>> BEGIN Extracted material

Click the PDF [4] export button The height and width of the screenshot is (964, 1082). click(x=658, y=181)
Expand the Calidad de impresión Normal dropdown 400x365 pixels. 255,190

>> END Extracted material
>> BEGIN Extracted material

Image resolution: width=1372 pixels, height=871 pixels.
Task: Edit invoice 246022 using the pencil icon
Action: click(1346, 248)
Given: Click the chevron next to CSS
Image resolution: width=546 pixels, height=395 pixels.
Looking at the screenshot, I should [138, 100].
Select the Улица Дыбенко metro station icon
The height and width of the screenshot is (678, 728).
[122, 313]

>> END Extracted material

▶ Task requirements
Copy out the data from the line containing "Click the PDF" through the line containing "Expand the Calidad", keeping every character the same.

▶ Expected answer
Click the PDF [4] export button The height and width of the screenshot is (964, 1082). click(x=658, y=181)
Expand the Calidad de impresión Normal dropdown 400x365 pixels. 255,190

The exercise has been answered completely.